Von einer eigentlichen Entwicklung in realistischem Sinn läßt sich gleichwohl nicht sprechen. Wenn von einem Schüler Giottos, einem gewissen Stefano berichtet wird, er sei wegen seines naturalistischen Stils »Affe der Natur« genannt worden, so ist dieser Notiz ebenso bedingter Wert beizumessen wie dem Urteil, das Boccaccio über Giottos Naturalismus fällt. Richtiger kennzeichnet Dantes Commentator Benvenuto da Imola die Lage, wenn er zu den Versen Dantes, daß Giotto in der Malerei das Feld behaupte, noch 1376, also 40 Jahre nach Giottos Tod die Anmerkung macht: »Und wohlgemerkt, er behauptet es noch immer, da seitdem kein Größerer gekommen«. Wie während des Mittelalters der byzantinische, herrschte während des 14. Jahrhunderts der Giottostil. In der Erweiterung des Stoffgebietes, nicht in der Vermehrung des von Giotto angehäuften technischen Kapitals bestand die Entwicklung. Die Formen, die der Altmeister geschaffen, dienen den Malern dazu, nun den ganzen Gedankengehalt der Zeit in bildliche Anschauung umzusetzen. An die dunkelsten Allegorien, die phantastischsten Vorstellungen vom Jenseits, die Bearbeitung der gelehrtesten Kirchendogmen treten sie heran, wollen in das ABC der Form, wie es Giotto festgestellt, gleich die Unendlichkeit weltbewegender Ideen legen. An der technischen Vervollkommnung dieser Formen arbeiten Wenige.
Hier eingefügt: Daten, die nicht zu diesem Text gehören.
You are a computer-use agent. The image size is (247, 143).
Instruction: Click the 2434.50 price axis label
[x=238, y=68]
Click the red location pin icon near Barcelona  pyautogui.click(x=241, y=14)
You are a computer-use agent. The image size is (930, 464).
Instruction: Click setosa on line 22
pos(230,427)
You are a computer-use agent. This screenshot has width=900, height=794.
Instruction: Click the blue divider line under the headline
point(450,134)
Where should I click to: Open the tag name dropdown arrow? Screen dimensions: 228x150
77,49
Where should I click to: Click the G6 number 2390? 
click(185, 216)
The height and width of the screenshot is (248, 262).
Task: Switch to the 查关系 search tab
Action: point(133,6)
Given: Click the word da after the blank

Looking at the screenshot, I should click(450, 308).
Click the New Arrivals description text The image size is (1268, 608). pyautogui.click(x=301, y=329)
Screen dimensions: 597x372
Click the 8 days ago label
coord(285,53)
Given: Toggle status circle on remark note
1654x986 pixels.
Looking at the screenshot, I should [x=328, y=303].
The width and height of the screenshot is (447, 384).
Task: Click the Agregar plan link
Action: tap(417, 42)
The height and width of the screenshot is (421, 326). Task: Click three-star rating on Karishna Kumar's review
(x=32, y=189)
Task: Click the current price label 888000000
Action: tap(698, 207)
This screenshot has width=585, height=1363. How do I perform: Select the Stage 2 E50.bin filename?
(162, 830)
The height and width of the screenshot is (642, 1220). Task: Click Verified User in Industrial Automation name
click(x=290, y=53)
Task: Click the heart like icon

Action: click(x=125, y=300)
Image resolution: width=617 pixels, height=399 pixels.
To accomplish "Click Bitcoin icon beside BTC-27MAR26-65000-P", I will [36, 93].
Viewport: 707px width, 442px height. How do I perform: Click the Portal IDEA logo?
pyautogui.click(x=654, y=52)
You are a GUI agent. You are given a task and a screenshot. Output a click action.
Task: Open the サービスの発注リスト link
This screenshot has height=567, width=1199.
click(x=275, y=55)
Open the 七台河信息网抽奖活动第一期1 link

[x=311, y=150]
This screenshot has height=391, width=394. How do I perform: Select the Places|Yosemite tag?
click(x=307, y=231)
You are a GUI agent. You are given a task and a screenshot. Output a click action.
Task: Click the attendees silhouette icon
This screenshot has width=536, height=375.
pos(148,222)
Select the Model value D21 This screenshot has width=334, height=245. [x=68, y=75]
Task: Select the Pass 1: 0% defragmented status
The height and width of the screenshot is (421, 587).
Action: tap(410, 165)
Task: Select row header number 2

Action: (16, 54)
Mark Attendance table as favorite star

Die ganze Malerei war – wie in unserem Jahrhundert zur Zeit des Cornelius – das Produkt einer vorwiegend litterarischen Epoche, als die großen Denker und Dichter, Dante und Petrarka, die Geister beherrschten und auch den Künstler veranlaßten, sich nicht als Maler, sondern als Dichter seiner Werke zu fühlen.